Task instructions
Scan the entries below and return each line that contains "agent".
BEGIN Supplied entries
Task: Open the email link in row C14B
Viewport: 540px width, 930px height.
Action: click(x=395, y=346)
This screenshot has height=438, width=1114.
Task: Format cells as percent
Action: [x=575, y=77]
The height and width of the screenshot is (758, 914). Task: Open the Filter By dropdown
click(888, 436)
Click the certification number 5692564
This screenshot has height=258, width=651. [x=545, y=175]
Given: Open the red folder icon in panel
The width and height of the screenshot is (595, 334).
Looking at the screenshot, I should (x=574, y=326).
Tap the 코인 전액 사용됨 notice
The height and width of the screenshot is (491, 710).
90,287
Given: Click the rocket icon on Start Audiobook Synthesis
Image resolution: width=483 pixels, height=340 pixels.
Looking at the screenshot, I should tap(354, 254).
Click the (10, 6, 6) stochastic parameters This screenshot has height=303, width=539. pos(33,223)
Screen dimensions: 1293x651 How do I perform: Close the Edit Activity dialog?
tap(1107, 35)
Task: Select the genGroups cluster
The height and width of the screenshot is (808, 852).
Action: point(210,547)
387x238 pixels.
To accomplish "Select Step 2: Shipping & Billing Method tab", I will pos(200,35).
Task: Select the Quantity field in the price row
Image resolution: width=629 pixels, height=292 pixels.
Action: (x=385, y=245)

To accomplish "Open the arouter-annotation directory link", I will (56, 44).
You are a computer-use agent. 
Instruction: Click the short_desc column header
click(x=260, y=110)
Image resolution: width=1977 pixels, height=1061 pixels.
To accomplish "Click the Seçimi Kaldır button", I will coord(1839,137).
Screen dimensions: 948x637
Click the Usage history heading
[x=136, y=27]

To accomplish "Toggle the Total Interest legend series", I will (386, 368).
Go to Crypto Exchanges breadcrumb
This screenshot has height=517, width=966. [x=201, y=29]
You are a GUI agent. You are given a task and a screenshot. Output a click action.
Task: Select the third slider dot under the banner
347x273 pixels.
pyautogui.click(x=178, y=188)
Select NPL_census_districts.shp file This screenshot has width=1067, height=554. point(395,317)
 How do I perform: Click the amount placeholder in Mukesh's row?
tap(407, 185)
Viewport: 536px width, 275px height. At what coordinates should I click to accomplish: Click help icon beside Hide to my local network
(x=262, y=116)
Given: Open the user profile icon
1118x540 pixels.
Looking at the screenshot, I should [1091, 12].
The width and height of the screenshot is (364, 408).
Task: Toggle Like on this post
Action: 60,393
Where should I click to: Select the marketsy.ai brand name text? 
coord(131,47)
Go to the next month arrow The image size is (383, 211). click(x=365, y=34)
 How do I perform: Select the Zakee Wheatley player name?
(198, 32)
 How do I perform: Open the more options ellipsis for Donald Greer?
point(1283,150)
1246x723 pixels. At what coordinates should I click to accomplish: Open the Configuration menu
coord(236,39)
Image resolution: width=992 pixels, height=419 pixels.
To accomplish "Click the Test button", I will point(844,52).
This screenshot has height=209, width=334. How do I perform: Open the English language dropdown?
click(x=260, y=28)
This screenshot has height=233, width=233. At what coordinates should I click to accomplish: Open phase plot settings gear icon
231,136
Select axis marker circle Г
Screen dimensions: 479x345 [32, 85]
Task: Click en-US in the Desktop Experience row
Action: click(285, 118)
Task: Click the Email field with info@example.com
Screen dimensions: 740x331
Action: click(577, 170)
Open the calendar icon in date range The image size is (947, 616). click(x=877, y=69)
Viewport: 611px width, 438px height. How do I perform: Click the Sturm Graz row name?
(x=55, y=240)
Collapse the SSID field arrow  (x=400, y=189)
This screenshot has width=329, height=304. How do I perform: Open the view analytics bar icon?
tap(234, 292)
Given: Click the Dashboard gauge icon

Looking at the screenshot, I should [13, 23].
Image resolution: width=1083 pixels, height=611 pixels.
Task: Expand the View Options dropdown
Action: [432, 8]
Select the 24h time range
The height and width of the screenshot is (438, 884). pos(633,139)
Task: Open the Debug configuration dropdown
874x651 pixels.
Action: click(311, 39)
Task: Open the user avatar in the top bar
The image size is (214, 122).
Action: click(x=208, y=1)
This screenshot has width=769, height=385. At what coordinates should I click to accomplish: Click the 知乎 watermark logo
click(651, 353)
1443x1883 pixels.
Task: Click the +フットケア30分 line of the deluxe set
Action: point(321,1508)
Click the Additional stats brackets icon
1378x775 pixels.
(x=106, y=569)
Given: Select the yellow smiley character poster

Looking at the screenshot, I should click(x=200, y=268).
END Supplied entries
Task result
You are a computer-use agent. 
You are a GUI agent. You are given a task and a screenshot. Output a click action.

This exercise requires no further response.